Thrial was the sun. Rafe was little more than a molten blob, while M’hlyr was solid on its one ever outward-facing side. Fian was sufficiently cold near its unwobbling poles for water ice to exist despite the fact most metals would run like water at its equator. Trontsephori was smaller than Golter; a clouded water world whose weather systems were so classically simple they resembled a crude simulation. Speyr was almost as large as Golter, terraformed five millennia earlier. Then came Golter, with its three moons, followed by a belt of asteroids; then Miykenns, colonised even earlier than Speyr, followed by the system’s giants; Roaval-ringed and mooned-and Phrastesis, shelled in still settling debris after the enigmatic destruction of its moons during the Second War. After it came the small giant, Nachtel, with its cold, just-habitable moon, Nachtel’s Ghost. Plesk, Vio and Prenstaleraf made up the outer system, each one colder and rockier and tinier in turn, trailing off like something at the end of a sentence. Assorted debris and comets completed the system.
Thrial was a ring of pure white gold inset with veins of platinum; it opened on a concealed hinge made from what appeared to be extruded diamond 13. The planets hung on loops of equally unlikely allotropic mercury and were each represented by a flawless example of the relevant birthstone according to the Piphramic Astrology, precisely graded to indicate planetary size on a logarithmic scale. Moons were red diamond, the asteroids emerald dust and the comets a tinily beaded fringe of dark carbon fibres, each tipped with a microscopic sphere of white gold. Distance from Thrial was represented by molecule-wide fines somehow etched into the ambivalent loops of mercury.
The Crownstar Addendum, as the necklace had been called for four or five thousand years, was beyond argument the single most precious piece of jewellery in the system, either extant or missing. All by itself, in its sheer pricelessness, the Crownstar Addendum provided the theoretical security for the Log-Jam’s currency, commercial guarantees and insurance bonds.
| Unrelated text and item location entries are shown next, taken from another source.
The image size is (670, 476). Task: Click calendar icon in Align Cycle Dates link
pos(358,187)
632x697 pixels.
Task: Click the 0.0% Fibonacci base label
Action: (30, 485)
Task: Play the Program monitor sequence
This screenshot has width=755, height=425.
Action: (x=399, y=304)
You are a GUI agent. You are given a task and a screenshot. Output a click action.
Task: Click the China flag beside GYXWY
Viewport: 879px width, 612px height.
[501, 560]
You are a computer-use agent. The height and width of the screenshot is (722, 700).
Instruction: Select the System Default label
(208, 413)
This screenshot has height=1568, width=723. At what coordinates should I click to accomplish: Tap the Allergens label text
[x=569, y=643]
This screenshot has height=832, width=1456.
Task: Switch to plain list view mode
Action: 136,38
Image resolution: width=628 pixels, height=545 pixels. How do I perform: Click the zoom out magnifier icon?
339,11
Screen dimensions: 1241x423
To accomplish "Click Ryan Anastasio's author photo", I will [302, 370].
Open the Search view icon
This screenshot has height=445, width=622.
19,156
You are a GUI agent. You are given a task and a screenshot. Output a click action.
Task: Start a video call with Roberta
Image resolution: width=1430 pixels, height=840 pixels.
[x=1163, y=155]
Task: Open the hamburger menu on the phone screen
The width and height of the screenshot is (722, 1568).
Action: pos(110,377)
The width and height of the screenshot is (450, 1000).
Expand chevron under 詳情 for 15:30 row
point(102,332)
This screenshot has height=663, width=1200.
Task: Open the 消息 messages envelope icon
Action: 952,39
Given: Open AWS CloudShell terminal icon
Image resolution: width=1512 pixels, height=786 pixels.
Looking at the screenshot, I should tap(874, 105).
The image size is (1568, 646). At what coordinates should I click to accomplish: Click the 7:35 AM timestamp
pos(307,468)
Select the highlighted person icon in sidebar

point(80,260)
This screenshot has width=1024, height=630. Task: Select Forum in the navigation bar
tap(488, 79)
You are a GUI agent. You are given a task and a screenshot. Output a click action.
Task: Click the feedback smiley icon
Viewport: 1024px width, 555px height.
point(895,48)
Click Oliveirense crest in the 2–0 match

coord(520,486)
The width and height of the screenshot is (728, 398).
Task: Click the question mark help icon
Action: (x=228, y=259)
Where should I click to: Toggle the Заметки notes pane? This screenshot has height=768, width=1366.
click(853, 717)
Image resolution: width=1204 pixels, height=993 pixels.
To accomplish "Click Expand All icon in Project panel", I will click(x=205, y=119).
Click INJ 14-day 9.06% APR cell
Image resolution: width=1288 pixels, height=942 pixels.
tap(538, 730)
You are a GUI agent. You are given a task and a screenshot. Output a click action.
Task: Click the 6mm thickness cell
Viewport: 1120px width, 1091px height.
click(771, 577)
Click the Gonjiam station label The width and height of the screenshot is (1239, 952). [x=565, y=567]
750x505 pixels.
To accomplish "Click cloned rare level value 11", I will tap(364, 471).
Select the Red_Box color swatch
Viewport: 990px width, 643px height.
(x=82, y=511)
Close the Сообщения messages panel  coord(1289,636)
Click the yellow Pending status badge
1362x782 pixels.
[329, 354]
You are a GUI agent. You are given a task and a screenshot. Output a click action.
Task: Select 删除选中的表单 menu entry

Its melted-down and split-up value alone would have kept an averagely extravagant noble family comfortably off for a century or so, or even bought a minor house name, but that element of its value was insignificant compared to its intrinsic worth as something precious and mysterious that had somehow survived-and, to the extent that it could, had often been part of-Golter’s frenetically embroiled and feverish history.
Exactly who or what had made it, for whom, and when, and how, nobody knew.
No more did they know what the Crownstar itself was, if there had ever been such a thing. On Golter, the chances were about equal that if the Crownstar had existed it had been hidden, broken up, or just lost.
Whatever the Crownstar had been, and wherever it had ended up, there was no doubt concerning the location of its Addendum; it was kept deep in a special vault located inside a battleship near the centre of the Log-Jam. It was taken out-under intense security-only for very rare and special occasions; it was never, ever worn, and the impregnability of its vault-effectively a gigantic revolving safe made from three thousand tonnes of armour plate-had in recent years become almost as legendary as the fabled necklace itself.